━━━ Extracted text ━━━

Reproduced in figure 7 is a portion of the building site
to the north of the Church, showing (from top to bottom)
the western end of the Outer School, the House for Distinguished
Guests, and the Kitchen, Bake, and Brew
House for Distinguished Guests. Examination of the open
spaces between these structures shows that the parchment
here has never been touched by a stylus. This had noticeable
consequences for the style of these drawings: the walls
that form the outer boundaries of these houses do not stay
"in line," most drastically so in the case of the Kitchen,
Bake, and Brew House, whose southern gable wall slants
away from its proper alignment by an angle of two degrees.
If the parchment surface had been provided with guiding
construction lines, the draftsman's hand could never have
slipped away from its regular course as far as it did when
drawing the southern walls of the Kitchen and Bake House,
converting a building that was of rectangular shape into a
trapezoid structure.

An even more flagrant case of the divergence of lines
meant to run parallel to one another is to be found on the
opposite side of the Plan in the alignment of the three
buildings that contain the Mill, the Mortar, and the Drying
Kiln (fig. 8). This kind of linear aberration might easily
occur in the process of copying when the translucency of
the skin on which the Plan was being traced was temporarily
marred by changing light conditions, but would be unlikely
to occur on an original where the quill of the draftsman
followed the grooves of a constructional underdrawing.

━━━ Listed records ━━━

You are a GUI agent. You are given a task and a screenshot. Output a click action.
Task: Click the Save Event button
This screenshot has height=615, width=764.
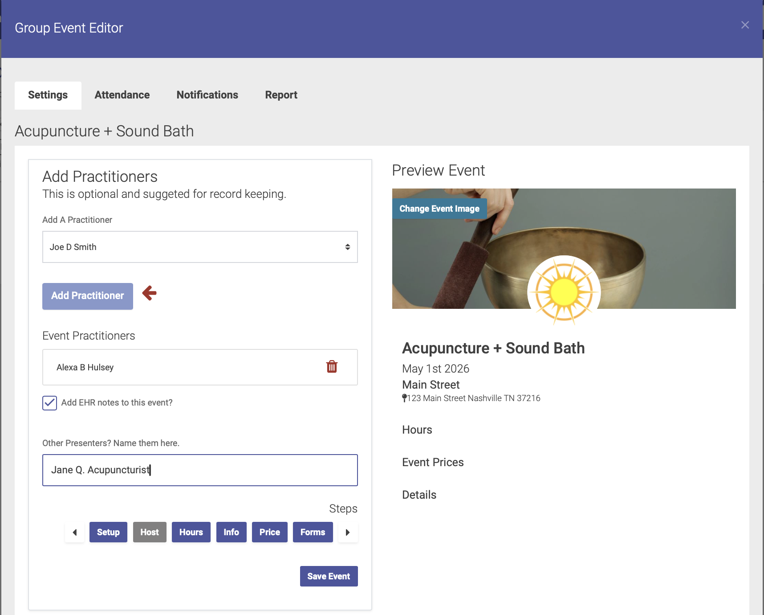[x=329, y=576]
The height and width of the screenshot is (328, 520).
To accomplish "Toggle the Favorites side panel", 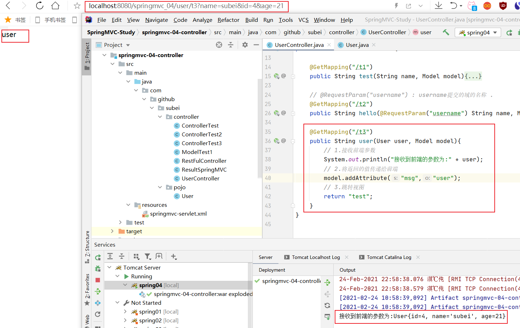I will pyautogui.click(x=87, y=289).
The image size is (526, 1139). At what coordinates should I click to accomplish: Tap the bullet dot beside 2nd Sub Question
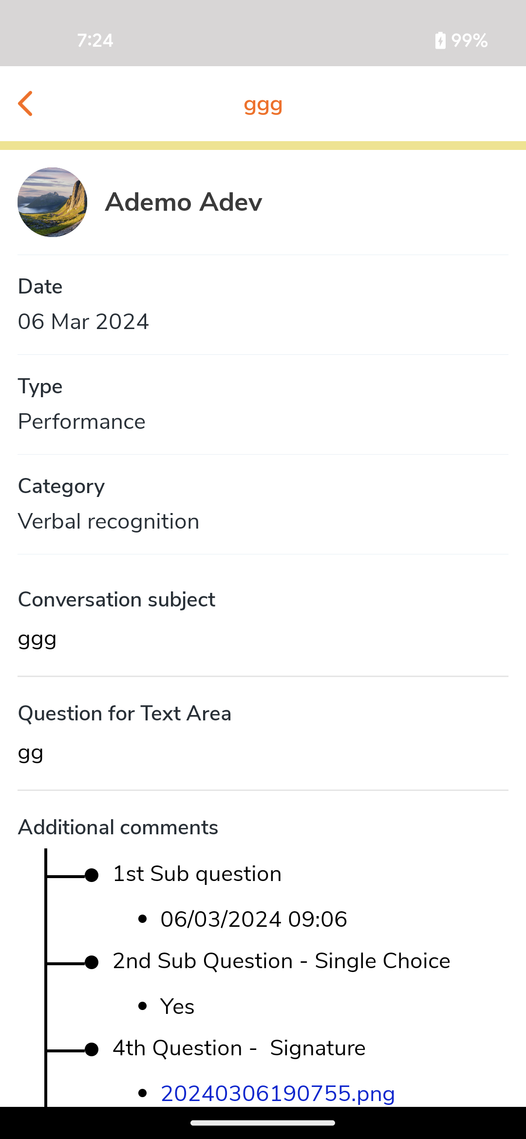(x=92, y=962)
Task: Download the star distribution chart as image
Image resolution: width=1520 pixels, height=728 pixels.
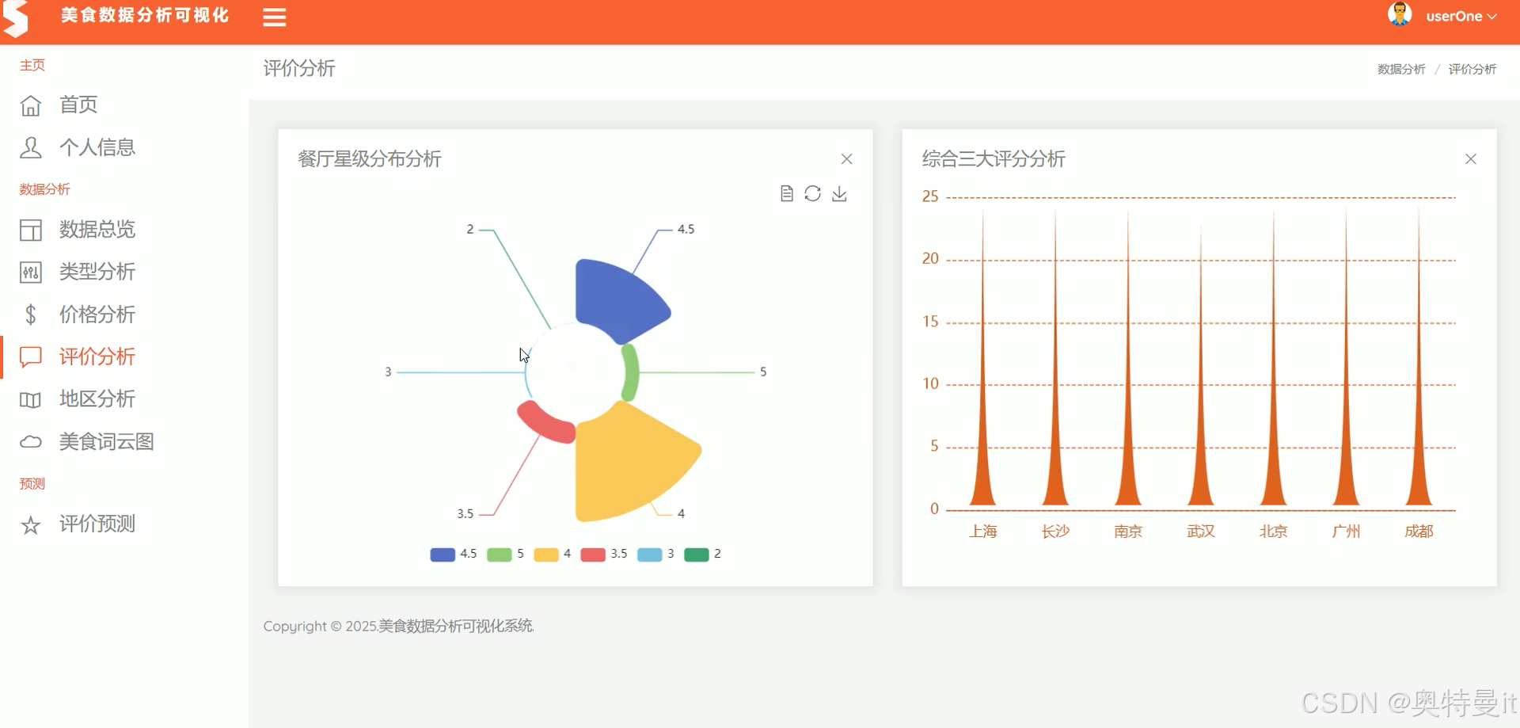Action: 840,194
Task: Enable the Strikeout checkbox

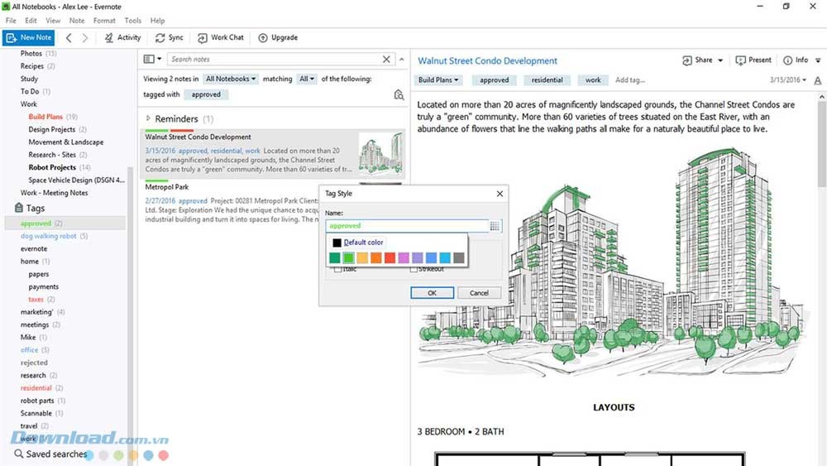Action: (413, 270)
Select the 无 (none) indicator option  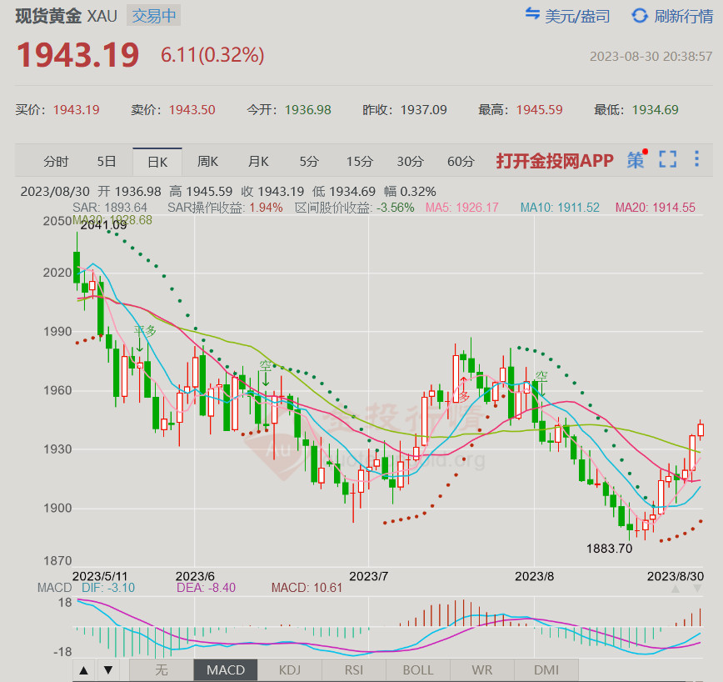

━━━

#### Given exercise 1:
Do the following statements agree with the passage on the Plan? For each, answer yes or no and quote the words of the passage that decide it.
(a) The parchment in the open spaces between the structures north of the Church shows marks of a stylus.
(b) In the Kitchen, Bake, and Brew House, the southern gable wall is off its proper alignment by two degrees.
(c) The buildings containing the Mill, the Mortar, and the Drying Kiln lie on the same side of the Plan as the House for Distinguished Guests.
#### Given exercise 2:
Can you write what comes next in the passage on the Plan, starting after its final sentence?
These records were taken from a different source.

#### Result 1:
(a) No: "the parchment here has never been touched by a stylus."
(b) Yes: "whose southern gable wall slants away from its proper alignment by an angle of two degrees."
(c) No: "on the opposite side of the Plan in the alignment of the three buildings that contain the Mill, the Mortar, and the Drying Kiln."

#### Result 2:
On the Plan of St. Gall such grooves can be discovered
neither on the recto in the form of the familiar furrows nor
on the verso in the form of thin ridges. Throughout the
entire expanse of the Plan, with its total of forty separate
structures of varying size, no trace is to be discovered of
any underdrawing that would have enabled the architect
to fix the dimensions of an individual structure within the
aggregate of its superordinate building site, or the boundaries
of the individual building site within the layout of the
entire Plan. Yet it is obvious that even the most accomplished
architectural draftsman could not assemble such a
variety of different structures into an over-all design of
such complexity without the aid of a guiding underdrawing.
In the absence of underdrawing, the design can only have
been produced by tracing.

Parchment, because of its relative opacity, is not an ideal
medium for tracing; but designs can be traced directly
from one sheet of parchment to another, as may be established
easily by experimentation in any library that is
provided with scraps of medieval manuscripts.[110]

 
[110]

It cannot be done easily if the two skins are laid flat upon the surface
of a dark table, but can be accomplished without difficulty if they are
held against a windowpane or against a lighted surface reflecting the sun
in sufficient strength to project the design of the original through the
transparent body of the skin above it on which the design is to be redrawn.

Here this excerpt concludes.